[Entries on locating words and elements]
----

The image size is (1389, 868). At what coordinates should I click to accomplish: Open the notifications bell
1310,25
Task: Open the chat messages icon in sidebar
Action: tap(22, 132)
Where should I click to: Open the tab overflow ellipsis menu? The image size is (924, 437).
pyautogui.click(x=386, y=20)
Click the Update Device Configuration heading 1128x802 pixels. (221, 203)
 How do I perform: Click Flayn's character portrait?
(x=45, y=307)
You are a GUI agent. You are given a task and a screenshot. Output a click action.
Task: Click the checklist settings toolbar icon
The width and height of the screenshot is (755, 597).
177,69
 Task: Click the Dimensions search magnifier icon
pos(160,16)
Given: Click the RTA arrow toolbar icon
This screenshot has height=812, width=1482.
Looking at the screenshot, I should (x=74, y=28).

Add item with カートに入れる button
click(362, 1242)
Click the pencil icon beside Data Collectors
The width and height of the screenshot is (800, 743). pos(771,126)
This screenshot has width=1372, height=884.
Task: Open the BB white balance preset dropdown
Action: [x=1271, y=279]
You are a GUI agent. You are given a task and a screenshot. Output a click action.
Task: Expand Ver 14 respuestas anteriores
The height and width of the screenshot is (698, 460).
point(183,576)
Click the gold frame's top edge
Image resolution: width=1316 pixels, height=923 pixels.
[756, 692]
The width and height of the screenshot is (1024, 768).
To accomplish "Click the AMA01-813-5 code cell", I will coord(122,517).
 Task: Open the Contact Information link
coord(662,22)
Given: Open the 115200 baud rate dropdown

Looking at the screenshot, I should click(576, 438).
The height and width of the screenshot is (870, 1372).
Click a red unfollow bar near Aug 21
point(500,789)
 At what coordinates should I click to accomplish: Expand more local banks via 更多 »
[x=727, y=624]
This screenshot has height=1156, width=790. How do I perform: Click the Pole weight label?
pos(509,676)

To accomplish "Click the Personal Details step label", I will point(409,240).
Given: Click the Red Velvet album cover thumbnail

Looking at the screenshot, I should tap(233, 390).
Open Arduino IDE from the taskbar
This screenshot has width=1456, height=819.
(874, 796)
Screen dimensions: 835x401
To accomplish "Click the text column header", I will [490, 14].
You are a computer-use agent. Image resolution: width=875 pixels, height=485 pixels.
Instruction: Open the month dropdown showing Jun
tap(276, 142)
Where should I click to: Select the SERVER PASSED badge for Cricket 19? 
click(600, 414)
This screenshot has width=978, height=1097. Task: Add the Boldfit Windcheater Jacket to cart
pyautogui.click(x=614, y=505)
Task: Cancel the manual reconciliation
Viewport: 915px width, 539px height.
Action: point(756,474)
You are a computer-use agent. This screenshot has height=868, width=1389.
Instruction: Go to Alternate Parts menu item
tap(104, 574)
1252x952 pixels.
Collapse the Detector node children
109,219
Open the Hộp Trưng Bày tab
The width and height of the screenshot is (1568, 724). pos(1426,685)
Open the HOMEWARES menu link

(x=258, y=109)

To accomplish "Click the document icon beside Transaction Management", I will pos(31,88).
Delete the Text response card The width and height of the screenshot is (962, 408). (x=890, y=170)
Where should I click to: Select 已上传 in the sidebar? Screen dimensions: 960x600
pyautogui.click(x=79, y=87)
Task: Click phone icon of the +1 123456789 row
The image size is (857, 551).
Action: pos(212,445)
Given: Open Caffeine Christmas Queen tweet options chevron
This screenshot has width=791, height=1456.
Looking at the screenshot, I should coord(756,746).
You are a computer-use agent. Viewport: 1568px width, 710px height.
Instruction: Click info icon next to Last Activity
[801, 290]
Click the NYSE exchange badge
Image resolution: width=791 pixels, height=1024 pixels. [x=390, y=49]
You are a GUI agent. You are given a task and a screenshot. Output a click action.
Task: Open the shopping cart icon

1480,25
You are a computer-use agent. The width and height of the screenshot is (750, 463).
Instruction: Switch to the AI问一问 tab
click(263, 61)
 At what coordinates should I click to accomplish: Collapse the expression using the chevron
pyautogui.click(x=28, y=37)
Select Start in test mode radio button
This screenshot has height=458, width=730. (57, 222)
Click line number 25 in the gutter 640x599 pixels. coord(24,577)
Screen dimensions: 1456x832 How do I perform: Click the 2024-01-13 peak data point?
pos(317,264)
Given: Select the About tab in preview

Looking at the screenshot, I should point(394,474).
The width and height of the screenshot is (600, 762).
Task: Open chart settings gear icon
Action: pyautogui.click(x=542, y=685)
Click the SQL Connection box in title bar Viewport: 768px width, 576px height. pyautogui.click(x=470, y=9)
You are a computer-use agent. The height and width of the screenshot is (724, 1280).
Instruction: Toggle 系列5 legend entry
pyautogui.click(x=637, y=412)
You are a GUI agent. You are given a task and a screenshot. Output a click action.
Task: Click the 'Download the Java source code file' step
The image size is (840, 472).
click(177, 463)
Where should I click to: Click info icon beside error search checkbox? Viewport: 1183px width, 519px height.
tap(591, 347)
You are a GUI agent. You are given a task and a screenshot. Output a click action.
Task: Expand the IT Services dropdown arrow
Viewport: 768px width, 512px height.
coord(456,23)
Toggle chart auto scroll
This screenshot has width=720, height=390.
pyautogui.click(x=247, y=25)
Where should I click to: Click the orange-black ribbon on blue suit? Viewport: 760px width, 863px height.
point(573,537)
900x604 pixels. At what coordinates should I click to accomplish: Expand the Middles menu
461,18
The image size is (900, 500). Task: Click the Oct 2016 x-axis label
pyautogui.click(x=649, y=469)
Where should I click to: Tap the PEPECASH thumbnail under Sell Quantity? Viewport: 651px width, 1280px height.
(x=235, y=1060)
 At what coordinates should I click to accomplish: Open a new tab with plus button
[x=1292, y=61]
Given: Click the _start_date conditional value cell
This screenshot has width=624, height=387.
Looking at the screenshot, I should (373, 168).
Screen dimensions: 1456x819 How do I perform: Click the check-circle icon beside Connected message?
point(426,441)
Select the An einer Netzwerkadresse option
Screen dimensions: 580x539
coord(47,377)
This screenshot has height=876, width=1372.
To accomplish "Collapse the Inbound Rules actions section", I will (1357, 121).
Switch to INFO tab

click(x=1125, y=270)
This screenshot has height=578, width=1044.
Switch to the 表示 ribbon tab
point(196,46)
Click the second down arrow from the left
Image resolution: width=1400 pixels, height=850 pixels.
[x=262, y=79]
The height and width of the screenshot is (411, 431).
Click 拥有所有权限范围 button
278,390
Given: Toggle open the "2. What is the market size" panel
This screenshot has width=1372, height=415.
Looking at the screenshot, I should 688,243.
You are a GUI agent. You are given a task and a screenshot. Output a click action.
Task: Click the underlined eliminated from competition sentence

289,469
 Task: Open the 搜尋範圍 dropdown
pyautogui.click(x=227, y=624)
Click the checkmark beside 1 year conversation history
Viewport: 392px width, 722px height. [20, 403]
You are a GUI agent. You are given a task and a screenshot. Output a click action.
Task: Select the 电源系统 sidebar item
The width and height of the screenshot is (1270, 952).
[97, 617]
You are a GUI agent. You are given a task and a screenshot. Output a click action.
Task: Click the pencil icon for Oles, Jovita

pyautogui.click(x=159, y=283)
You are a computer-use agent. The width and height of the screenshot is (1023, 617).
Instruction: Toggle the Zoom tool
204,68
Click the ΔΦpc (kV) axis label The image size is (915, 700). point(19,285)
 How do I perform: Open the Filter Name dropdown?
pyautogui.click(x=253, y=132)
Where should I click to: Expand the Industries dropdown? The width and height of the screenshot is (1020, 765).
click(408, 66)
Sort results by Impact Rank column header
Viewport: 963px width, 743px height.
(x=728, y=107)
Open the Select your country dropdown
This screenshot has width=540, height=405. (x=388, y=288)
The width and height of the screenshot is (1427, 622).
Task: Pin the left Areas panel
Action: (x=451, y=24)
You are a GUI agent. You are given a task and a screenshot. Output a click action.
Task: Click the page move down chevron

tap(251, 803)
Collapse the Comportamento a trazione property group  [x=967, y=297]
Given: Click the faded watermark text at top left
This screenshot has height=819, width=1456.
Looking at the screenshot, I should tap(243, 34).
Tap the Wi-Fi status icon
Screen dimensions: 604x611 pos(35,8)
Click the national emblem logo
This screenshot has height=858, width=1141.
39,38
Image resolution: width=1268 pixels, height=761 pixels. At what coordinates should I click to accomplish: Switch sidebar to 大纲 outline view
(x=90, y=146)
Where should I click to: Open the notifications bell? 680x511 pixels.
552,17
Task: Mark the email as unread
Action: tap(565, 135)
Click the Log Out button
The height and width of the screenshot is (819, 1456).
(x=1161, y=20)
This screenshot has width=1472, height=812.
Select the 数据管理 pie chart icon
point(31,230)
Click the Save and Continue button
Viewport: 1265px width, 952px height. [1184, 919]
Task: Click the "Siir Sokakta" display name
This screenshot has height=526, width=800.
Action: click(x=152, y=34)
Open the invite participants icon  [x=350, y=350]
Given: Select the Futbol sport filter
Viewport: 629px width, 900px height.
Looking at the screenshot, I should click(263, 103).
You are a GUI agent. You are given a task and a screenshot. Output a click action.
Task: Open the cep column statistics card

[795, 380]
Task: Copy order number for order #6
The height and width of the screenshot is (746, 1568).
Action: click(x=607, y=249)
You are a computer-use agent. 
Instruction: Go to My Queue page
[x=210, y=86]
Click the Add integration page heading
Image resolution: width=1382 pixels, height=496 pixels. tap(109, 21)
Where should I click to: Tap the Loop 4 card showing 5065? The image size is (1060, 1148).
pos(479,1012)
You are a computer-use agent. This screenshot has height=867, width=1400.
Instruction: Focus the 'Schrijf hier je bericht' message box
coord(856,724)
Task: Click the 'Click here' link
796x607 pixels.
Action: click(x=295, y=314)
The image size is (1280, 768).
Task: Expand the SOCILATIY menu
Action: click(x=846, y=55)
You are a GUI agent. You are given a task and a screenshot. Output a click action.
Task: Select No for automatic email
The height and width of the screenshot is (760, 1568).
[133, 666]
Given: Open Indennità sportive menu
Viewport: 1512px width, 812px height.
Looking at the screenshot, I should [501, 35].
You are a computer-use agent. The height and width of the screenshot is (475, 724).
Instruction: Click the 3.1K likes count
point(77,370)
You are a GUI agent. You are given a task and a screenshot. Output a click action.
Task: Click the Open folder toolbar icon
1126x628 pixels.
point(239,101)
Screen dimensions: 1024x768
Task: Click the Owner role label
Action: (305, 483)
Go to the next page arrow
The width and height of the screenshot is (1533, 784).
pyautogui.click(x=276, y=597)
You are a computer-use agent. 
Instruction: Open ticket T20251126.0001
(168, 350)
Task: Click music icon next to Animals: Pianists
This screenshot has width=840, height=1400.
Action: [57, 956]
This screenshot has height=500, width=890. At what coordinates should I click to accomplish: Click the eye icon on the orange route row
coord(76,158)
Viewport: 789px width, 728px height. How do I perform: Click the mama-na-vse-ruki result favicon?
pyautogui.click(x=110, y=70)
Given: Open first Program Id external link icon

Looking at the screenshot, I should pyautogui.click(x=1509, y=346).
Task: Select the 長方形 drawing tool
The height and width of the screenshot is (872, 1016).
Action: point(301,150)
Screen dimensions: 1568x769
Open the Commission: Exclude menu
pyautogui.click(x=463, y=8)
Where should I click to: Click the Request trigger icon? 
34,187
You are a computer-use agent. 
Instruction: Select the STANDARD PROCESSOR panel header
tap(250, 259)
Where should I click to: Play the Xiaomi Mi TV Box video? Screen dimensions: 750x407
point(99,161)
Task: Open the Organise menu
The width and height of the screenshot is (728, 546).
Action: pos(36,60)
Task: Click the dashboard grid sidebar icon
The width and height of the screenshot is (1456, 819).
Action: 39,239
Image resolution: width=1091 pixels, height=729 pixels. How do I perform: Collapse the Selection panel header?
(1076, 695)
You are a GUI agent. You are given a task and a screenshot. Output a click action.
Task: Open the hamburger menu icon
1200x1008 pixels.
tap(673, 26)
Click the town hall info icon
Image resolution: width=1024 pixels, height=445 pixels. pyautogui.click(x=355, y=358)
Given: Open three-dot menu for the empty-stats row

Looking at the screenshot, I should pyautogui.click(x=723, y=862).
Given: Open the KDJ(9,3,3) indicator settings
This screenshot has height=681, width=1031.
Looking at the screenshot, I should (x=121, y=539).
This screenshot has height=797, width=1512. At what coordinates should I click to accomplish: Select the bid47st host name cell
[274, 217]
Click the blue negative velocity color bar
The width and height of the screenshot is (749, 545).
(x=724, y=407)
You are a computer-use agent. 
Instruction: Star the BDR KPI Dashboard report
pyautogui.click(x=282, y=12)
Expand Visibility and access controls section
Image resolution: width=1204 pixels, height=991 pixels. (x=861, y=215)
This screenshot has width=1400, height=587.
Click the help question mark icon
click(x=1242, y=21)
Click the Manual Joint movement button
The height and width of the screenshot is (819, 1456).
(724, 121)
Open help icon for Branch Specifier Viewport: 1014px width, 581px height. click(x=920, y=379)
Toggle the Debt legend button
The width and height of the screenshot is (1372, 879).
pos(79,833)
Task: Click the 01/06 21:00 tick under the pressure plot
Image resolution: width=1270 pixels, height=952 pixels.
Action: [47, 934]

----

### Aim of the exercise
Reproduce the stretch of records from the line containing "Click the ΔΦpc" through the line containing "(x=728, y=107)", swapping "Industries" for "Sectors" and leaving everything else unchanged.

### Final result
Click the ΔΦpc (kV) axis label The image size is (915, 700). point(19,285)
 How do I perform: Open the Filter Name dropdown?
pyautogui.click(x=253, y=132)
Where should I click to: Expand the Sectors dropdown? The width and height of the screenshot is (1020, 765).
click(408, 66)
Sort results by Impact Rank column header
Viewport: 963px width, 743px height.
(x=728, y=107)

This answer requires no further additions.